German chancellor Angela Merkel was full of words of praise for the ECB but also for structural reforms in Central and Eastern Europe, presumably because this was the only spot on the old continent where politicians went ahead and implemented tough decisions that saved their economies after the financial crisis.
However, beyond the smiles and the champagne bubbles, one thing is clear: nothing really has changed and, what is worse, nothing is likely to change.
Financial markets are calmer now because central banks are keeping their fingers on the nuclear buttons of sovereign bond-buying – yes, even the ECB.
However, political leaders are not pulling their weight when it comes to reining in too-big-to-fail banks, reforming bloated welfare states, cutting privileges for various social and economic categories to make the economies more flexible or liberalizing labour markets.
As Marc Ostwald, a strategist at Monument Securities, told Emerging Markets: “All that central banks do is create a financial backdrop, an economic backdrop in which politicians are given some time to act.

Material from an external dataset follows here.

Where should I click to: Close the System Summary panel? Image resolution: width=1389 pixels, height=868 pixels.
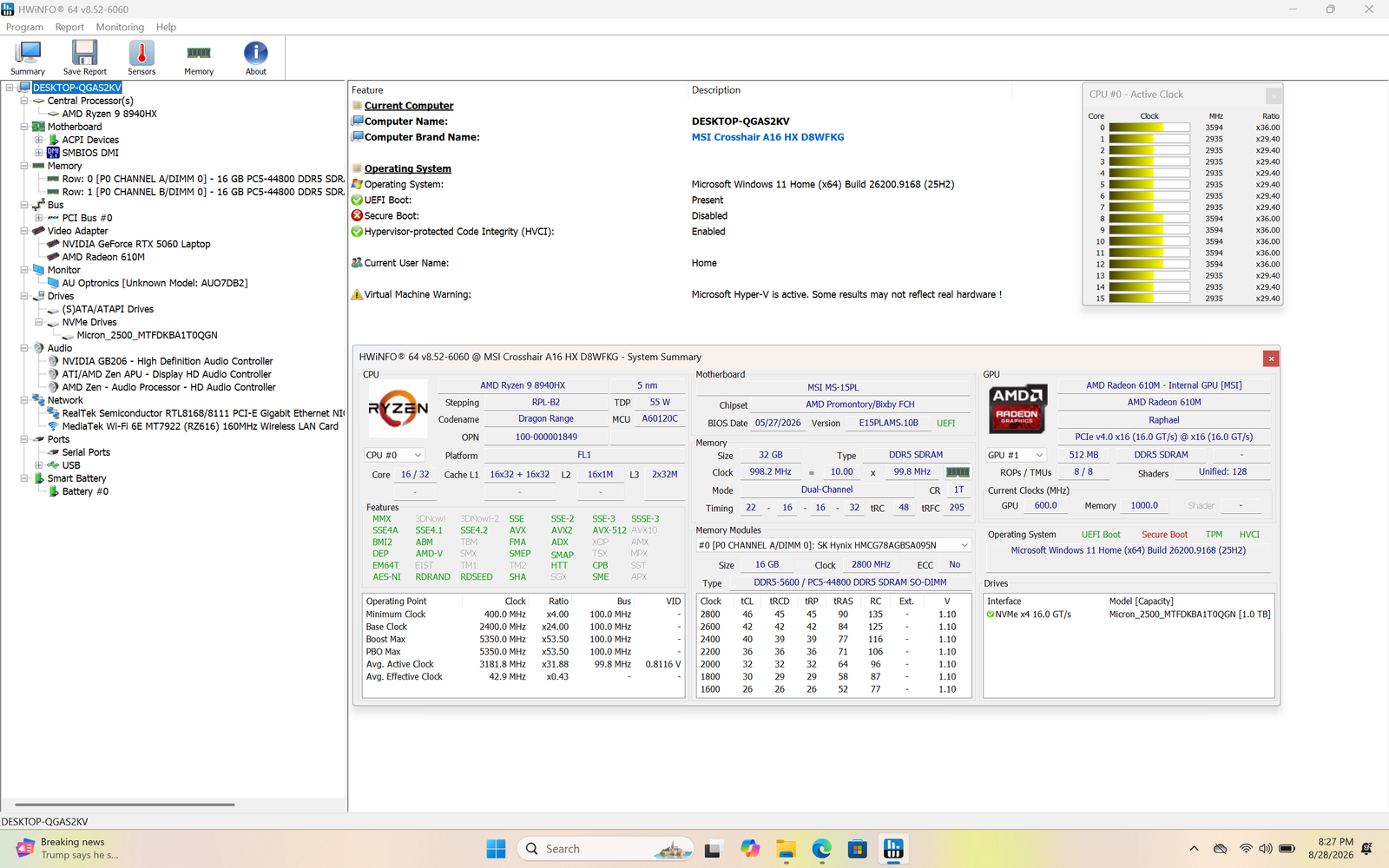coord(1271,358)
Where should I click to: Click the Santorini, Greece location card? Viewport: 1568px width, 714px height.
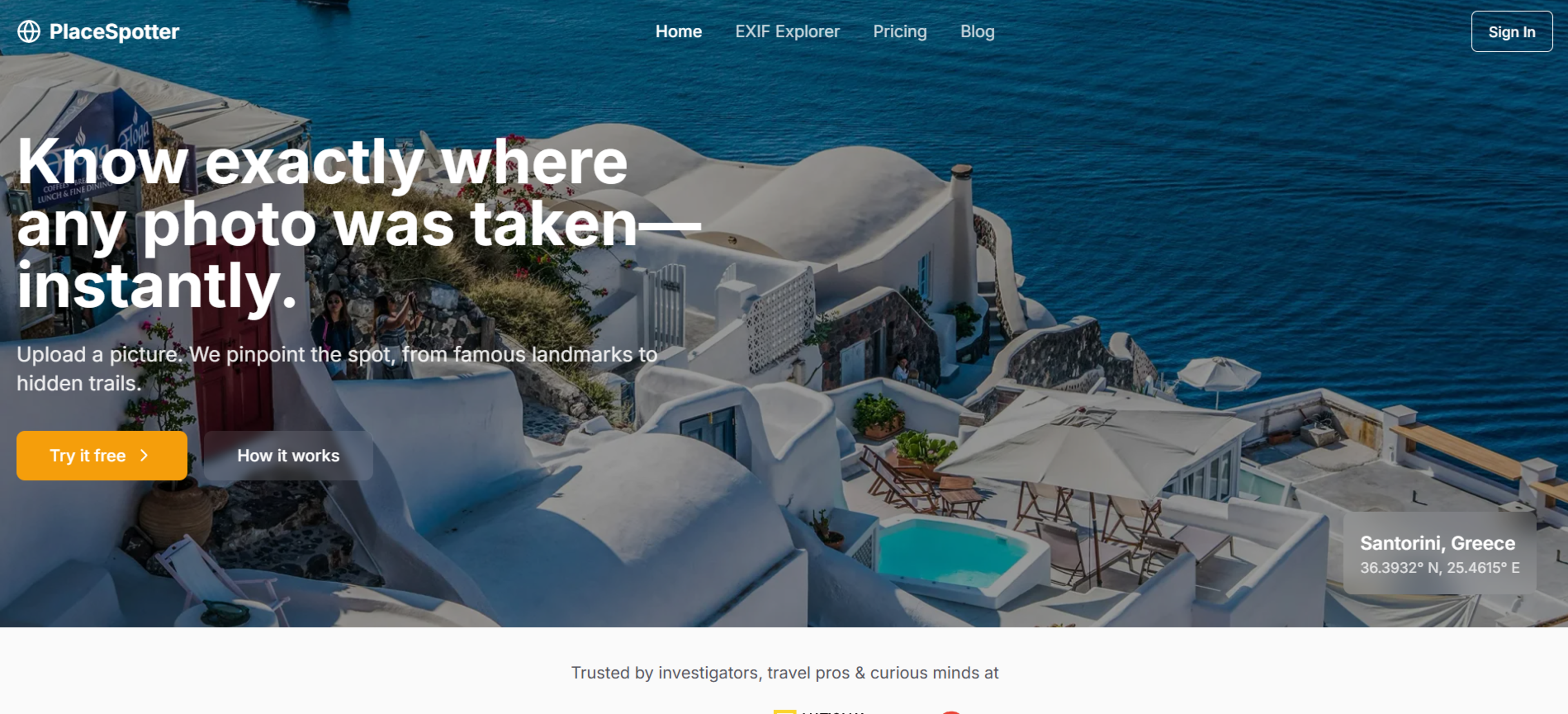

“The problem of course is that we’re now in year six of this crisis and all that’s actually happening is that central banks, with more and more extraordinary and unconventional and totally off-the-wall measures, keep on being asked to buy time for politicians who hope the problems will all go away. And they’re not going to.”
It looks like – all across Europe and to some extent in the US – politicians’ main anti-crisis strategy is to keep their fingers crossed until the economy recovers on its own.
Some of them are more aware of this than others. Germany’s Merkel issued an ominous warning in Davos when she said: “Another bubble that we create, another deep crisis for the global economy will be very difficult for our democracies to master because people lose trust.”
It’s time for politicians to uncross their fingers and turn into true leaders, capable of carrying out reforms that might not keep them in office – but will avert the next crisis.